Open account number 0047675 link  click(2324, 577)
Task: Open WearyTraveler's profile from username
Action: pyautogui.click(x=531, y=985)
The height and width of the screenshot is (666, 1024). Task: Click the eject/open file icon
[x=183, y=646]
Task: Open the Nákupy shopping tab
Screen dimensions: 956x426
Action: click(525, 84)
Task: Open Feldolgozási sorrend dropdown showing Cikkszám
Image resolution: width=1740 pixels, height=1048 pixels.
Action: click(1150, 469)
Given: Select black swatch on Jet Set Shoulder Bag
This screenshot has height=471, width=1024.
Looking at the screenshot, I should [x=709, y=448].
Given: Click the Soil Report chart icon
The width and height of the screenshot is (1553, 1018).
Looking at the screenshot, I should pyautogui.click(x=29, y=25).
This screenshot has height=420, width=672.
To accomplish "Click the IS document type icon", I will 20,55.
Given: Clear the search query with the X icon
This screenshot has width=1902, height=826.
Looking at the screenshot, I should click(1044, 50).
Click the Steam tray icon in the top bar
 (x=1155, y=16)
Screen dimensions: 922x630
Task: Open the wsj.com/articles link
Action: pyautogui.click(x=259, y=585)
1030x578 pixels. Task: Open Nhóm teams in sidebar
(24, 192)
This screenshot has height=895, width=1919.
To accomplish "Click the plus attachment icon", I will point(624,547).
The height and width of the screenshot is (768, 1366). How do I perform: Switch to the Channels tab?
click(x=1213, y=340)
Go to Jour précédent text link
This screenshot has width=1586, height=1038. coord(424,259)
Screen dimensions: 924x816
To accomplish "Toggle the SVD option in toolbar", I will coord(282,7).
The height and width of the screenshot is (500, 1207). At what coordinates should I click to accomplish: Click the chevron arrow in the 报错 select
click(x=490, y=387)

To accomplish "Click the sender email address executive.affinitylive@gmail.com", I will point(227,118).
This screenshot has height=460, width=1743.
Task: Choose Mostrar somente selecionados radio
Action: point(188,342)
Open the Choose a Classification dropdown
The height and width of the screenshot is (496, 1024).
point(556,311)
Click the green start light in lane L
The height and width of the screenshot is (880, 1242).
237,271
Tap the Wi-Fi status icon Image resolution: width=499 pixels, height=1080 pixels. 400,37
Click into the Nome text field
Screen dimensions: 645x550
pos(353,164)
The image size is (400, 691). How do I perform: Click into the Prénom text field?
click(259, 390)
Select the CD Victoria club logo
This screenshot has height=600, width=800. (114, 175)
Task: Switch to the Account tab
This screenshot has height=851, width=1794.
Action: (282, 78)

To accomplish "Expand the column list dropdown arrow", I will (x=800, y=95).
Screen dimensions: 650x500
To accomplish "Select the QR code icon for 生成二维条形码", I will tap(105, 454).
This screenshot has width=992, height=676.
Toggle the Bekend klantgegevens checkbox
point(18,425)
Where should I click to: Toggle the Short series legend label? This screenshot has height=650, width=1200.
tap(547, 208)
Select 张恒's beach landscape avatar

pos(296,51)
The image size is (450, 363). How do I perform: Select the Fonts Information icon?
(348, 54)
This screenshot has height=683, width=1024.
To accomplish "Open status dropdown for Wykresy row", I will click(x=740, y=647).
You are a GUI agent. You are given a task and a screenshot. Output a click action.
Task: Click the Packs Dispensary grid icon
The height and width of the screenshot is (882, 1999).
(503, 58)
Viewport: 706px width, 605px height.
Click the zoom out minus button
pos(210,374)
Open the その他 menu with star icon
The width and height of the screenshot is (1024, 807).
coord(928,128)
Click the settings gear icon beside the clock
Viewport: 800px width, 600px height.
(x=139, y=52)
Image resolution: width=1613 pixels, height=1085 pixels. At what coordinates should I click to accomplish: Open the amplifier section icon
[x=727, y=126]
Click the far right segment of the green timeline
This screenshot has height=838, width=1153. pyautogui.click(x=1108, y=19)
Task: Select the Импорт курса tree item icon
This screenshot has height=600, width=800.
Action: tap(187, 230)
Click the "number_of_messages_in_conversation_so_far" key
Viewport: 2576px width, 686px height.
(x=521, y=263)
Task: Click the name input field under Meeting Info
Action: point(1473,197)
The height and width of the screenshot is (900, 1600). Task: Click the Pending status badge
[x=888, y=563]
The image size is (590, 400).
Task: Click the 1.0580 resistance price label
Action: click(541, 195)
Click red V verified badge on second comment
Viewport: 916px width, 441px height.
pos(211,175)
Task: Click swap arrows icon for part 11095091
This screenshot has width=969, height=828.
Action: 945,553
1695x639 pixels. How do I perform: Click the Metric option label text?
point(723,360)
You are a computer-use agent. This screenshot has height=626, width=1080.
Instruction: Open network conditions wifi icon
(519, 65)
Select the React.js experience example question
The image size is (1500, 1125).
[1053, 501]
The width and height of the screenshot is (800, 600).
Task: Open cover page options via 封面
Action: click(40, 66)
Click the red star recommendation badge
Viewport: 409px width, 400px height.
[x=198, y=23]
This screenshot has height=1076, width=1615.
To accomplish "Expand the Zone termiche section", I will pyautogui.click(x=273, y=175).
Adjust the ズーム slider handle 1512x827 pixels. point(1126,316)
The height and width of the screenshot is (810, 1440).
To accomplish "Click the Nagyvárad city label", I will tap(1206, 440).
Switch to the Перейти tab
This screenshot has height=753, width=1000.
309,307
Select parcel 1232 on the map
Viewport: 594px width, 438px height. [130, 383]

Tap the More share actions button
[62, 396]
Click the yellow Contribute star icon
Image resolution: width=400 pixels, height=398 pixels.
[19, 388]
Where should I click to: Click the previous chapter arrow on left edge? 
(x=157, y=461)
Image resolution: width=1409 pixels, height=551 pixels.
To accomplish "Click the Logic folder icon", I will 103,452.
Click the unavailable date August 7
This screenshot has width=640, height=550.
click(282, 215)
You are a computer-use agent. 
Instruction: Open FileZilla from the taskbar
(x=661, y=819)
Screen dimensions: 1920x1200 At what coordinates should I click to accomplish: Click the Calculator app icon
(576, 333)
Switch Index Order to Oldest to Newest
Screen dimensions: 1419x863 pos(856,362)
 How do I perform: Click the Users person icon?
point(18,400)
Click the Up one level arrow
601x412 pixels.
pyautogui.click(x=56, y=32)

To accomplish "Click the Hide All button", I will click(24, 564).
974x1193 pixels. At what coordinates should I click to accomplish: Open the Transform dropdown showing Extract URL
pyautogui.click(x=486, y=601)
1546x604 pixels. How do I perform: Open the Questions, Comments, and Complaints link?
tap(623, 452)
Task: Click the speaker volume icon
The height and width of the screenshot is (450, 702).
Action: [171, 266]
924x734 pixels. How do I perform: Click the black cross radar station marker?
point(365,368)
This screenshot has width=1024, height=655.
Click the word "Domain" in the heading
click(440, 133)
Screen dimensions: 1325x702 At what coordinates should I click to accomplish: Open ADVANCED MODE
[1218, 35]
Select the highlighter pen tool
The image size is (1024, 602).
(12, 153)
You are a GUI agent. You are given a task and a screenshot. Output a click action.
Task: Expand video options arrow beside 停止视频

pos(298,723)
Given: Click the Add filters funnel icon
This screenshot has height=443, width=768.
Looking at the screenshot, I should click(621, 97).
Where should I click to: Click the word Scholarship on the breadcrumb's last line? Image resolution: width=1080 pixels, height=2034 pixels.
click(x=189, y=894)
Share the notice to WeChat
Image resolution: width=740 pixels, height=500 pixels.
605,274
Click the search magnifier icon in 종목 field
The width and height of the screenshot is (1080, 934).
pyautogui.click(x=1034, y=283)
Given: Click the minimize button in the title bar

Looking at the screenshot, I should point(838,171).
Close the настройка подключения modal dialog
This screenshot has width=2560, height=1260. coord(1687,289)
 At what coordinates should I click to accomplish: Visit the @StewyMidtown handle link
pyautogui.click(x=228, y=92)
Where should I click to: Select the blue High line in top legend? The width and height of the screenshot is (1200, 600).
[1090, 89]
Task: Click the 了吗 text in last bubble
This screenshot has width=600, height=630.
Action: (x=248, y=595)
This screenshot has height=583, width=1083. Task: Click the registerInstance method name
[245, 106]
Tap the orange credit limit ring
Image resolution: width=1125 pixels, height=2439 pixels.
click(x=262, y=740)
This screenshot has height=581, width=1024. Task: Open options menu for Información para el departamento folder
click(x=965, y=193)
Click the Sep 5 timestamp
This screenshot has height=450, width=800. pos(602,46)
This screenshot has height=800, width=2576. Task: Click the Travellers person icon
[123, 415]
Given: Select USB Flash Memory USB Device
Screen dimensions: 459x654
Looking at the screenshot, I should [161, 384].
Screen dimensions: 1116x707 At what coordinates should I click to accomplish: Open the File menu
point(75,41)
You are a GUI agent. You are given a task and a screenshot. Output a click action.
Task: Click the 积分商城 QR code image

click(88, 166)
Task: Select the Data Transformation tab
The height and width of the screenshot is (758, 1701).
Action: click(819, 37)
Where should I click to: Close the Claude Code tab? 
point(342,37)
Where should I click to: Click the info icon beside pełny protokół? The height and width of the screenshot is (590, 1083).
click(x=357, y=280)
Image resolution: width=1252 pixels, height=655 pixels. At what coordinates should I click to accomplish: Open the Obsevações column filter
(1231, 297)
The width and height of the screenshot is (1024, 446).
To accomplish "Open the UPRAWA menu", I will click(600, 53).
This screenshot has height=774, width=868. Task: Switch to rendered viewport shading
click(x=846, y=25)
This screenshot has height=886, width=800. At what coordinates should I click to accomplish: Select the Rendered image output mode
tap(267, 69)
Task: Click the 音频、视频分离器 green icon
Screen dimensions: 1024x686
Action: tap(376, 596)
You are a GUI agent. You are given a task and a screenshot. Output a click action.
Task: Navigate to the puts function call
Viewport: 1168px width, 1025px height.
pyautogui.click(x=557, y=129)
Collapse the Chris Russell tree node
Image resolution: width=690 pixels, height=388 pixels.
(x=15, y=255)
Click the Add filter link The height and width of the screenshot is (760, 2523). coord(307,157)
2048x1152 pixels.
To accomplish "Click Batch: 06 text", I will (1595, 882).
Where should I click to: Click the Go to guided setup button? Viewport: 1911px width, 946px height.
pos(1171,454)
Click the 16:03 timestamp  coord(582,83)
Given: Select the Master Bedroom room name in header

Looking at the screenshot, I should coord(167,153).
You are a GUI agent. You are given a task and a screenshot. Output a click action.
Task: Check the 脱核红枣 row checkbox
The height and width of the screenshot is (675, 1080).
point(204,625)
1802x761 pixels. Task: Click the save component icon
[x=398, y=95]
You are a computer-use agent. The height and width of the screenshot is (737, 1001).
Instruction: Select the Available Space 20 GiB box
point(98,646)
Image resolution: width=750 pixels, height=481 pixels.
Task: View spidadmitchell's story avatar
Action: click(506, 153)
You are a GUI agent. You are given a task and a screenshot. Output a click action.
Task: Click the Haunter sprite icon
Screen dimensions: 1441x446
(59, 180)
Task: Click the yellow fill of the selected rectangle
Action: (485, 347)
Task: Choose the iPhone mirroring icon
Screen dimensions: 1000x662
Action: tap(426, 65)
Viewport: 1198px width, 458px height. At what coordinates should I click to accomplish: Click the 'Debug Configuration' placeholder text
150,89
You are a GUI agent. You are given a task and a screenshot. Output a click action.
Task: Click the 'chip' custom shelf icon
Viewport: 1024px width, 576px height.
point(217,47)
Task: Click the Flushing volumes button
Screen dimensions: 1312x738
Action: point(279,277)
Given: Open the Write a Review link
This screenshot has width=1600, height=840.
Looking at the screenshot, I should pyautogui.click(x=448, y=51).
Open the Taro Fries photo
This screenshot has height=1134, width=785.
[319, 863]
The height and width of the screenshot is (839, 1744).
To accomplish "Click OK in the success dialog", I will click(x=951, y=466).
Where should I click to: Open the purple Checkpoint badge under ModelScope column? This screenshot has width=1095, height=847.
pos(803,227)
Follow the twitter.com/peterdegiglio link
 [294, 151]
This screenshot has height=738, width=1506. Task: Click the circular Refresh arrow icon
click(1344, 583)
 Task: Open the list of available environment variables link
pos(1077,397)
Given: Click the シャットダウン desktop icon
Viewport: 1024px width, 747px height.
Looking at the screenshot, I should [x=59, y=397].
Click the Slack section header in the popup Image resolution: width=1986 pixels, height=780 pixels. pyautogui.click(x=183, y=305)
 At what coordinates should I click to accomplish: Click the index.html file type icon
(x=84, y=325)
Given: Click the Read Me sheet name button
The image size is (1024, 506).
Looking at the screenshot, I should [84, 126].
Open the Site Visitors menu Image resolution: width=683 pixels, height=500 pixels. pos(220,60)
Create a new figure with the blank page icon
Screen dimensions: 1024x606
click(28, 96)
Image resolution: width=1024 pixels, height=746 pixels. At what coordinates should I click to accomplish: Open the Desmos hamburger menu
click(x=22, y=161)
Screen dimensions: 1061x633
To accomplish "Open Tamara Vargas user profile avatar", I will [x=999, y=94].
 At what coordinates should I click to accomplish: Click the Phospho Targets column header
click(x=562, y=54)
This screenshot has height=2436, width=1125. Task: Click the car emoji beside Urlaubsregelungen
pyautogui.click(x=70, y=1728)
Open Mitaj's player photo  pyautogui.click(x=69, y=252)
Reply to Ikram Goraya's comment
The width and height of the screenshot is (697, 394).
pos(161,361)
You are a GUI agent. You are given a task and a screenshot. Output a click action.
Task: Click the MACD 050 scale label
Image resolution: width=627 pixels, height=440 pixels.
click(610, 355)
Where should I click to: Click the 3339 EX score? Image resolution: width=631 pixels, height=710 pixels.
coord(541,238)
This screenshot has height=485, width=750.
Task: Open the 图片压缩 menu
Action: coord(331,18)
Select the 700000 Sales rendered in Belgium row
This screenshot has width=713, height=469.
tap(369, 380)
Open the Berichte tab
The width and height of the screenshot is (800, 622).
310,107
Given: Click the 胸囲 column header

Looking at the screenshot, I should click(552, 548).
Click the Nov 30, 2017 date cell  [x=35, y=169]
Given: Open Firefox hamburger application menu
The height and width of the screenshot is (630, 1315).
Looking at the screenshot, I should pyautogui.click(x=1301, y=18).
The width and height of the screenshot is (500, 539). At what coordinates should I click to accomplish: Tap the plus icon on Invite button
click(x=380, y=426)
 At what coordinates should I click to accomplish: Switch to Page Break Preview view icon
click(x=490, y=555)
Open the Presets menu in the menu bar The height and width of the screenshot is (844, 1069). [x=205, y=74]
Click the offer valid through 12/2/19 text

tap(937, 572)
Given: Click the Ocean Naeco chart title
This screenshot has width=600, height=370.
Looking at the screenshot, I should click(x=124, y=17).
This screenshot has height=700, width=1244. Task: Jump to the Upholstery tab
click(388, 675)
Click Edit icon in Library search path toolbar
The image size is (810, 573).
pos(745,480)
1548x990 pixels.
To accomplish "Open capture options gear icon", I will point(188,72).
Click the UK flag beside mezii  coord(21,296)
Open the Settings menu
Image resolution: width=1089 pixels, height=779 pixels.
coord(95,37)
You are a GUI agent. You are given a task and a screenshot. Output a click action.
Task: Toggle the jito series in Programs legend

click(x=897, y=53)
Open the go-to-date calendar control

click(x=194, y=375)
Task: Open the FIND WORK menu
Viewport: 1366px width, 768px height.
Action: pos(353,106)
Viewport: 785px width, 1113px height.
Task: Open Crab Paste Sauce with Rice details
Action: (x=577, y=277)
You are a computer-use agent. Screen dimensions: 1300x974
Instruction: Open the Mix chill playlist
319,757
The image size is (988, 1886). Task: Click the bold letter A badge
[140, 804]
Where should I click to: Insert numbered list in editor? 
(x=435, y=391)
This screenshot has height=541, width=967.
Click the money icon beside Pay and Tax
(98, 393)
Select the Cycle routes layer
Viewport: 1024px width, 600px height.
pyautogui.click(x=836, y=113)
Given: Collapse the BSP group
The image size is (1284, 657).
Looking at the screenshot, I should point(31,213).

*****

### Brief
Using the records above, work out the number of lines that contain "computer" and write only that number.

### Response to the exercise
4